» **Your objective**
Starting from the line in which "Image resolution: width=602" appears, output every line down to the last line of the data below, exactly and without anything more.

» **Dataset entries**
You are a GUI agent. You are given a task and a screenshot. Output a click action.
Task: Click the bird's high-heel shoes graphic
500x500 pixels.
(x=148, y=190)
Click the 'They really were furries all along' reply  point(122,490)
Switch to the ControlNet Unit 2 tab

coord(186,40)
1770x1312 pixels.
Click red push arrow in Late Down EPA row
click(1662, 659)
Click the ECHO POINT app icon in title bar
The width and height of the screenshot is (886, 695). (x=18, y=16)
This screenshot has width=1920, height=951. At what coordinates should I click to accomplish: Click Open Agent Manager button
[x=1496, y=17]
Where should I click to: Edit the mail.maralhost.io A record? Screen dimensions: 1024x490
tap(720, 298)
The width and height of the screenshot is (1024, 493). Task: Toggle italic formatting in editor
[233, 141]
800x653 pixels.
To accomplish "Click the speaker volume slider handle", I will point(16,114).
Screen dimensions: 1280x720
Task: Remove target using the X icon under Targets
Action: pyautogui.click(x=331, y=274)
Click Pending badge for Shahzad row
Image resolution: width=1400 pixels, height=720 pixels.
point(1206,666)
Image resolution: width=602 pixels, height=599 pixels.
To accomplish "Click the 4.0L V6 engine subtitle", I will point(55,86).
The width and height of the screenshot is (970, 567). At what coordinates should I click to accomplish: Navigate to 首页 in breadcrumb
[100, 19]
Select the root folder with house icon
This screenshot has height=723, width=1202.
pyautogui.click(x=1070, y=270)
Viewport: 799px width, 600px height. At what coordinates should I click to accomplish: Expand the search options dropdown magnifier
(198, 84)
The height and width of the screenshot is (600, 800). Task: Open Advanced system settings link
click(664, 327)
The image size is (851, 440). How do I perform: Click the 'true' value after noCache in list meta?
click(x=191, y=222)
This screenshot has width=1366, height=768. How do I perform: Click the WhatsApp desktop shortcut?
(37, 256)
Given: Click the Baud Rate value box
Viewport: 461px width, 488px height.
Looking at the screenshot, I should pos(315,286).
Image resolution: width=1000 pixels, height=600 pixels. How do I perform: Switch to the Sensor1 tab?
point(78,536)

» **Answer box**
Image resolution: width=602 pixels, height=599 pixels.
To accomplish "Click the 4.0L V6 engine subtitle", I will point(55,86).
The width and height of the screenshot is (970, 567). At what coordinates should I click to accomplish: Navigate to 首页 in breadcrumb
[100, 19]
Select the root folder with house icon
This screenshot has height=723, width=1202.
pyautogui.click(x=1070, y=270)
Viewport: 799px width, 600px height. At what coordinates should I click to accomplish: Expand the search options dropdown magnifier
(198, 84)
The height and width of the screenshot is (600, 800). Task: Open Advanced system settings link
click(664, 327)
The image size is (851, 440). How do I perform: Click the 'true' value after noCache in list meta?
click(x=191, y=222)
This screenshot has width=1366, height=768. How do I perform: Click the WhatsApp desktop shortcut?
(37, 256)
Given: Click the Baud Rate value box
Viewport: 461px width, 488px height.
Looking at the screenshot, I should pos(315,286).
Image resolution: width=1000 pixels, height=600 pixels. How do I perform: Switch to the Sensor1 tab?
point(78,536)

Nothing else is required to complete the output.